Why Not Special Characters

  • Almost all special characters have a specific meaning on the shell. They can show regex, wildcards, variable expansions, command execution and chaining, logical controls and all.
  • They also have a specific meaning on URLs.
  • They generally require escaping, otherwise they cause problems.
  • Especially on URLs, and on file names, this can create a lot of security problems. The specific encoding, and escaping mechanism can be abused.

Why Not Other Languages

  • Most Unix systems, utilize utf-8 English characters by default.
  • URLs only support English characters.
  • Other languages' specific characters may need extra handling. For example Arabic is reversed or I can't see Japanese characters on my minimal Gentoo setup. They are less universal. Some terminals can't render them properly.
  • Search engines or operating systems might not correctly interpret filenames with non-English words, affecting search results and file indexing.
  • Characters can have different meanings or appearances based on the language or script, potentially causing confusion.
  • Moving files with non-English names between systems with different language support could result in unpredictable outcomes.
  • Most things can easily be converted. For example I use C instead of Ç even for Turkish filenames.

Why Only Lowercased

  • It's easier to use lowercased characters on URLs.

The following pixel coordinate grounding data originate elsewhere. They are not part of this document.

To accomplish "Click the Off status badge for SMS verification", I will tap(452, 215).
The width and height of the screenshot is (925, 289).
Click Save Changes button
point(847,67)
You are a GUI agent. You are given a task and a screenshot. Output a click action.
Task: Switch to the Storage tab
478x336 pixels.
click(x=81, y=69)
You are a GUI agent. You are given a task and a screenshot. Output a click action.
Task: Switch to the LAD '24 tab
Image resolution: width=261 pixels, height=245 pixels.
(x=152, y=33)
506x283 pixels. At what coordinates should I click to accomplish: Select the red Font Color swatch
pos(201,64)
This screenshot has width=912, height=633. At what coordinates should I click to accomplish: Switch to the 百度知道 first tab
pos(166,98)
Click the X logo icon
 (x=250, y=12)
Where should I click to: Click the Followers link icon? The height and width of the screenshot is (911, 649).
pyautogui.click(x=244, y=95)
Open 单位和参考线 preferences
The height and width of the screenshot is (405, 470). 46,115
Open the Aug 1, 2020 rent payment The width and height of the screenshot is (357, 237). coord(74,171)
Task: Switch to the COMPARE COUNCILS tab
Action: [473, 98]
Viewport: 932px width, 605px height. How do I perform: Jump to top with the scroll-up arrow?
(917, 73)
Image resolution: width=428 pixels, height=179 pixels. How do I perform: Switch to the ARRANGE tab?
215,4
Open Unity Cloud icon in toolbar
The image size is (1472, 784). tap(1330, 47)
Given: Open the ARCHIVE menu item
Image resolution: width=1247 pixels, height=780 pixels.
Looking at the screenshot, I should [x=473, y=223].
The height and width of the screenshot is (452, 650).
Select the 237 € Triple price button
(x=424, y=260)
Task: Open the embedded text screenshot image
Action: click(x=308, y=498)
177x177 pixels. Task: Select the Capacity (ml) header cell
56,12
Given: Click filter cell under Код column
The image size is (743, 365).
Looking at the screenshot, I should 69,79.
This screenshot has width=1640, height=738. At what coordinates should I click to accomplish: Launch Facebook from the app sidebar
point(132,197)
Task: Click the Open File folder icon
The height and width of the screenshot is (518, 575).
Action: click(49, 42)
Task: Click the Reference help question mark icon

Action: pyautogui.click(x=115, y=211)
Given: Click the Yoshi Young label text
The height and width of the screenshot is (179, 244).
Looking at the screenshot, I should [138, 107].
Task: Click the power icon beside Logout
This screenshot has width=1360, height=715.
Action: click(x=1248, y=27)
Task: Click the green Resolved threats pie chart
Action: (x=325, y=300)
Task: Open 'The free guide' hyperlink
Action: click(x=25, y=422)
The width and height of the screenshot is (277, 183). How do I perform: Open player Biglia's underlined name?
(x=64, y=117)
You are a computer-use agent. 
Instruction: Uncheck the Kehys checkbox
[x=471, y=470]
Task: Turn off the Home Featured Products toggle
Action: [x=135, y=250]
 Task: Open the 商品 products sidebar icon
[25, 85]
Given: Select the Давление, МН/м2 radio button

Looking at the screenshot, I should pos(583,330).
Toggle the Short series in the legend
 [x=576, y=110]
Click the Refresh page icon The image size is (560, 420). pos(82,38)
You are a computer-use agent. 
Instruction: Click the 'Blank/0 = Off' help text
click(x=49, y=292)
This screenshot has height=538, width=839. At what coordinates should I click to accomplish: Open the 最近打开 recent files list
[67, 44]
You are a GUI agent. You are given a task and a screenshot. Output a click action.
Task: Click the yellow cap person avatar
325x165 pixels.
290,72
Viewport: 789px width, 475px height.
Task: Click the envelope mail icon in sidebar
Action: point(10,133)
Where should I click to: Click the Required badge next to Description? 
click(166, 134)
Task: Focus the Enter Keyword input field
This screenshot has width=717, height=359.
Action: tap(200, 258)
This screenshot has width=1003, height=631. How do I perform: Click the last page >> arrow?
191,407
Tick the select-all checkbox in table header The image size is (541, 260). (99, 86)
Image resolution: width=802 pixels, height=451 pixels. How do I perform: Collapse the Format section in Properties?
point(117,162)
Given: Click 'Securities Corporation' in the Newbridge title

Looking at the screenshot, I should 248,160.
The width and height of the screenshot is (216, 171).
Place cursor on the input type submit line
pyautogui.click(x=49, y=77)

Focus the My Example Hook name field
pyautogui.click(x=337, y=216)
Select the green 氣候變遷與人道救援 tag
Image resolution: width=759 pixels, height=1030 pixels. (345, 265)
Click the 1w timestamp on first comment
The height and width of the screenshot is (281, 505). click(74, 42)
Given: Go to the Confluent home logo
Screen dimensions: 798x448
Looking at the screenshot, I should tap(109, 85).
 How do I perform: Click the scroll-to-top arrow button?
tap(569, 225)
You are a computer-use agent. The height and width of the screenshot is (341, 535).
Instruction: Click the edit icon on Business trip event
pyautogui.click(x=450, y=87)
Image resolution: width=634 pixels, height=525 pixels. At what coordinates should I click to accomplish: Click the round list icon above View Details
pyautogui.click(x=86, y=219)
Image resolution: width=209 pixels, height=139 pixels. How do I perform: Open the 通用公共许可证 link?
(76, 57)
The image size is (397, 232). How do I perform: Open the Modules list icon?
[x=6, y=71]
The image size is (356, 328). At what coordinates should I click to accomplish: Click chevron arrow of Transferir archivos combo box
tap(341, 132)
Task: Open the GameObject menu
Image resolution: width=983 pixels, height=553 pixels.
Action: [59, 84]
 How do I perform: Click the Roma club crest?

For example some URLs we use curl with on a TTY are easy to memorize.
  • On UNIX and URLs, case sensitivity is important. "File" and "file" can be different. This creates confusion and confliction.
  • If you try to use the same files on Windows, you will have problems because Windows can't separate File from file.
  • UNIX tools work easier with lowercased characters. It's easier to sort things or it's easier to use tools like grep, sed and all others with lowercased characters. You don't need to think about things you search if they were uppercased or lowercased.
  • You don't need to remember the exact capitalization on anything.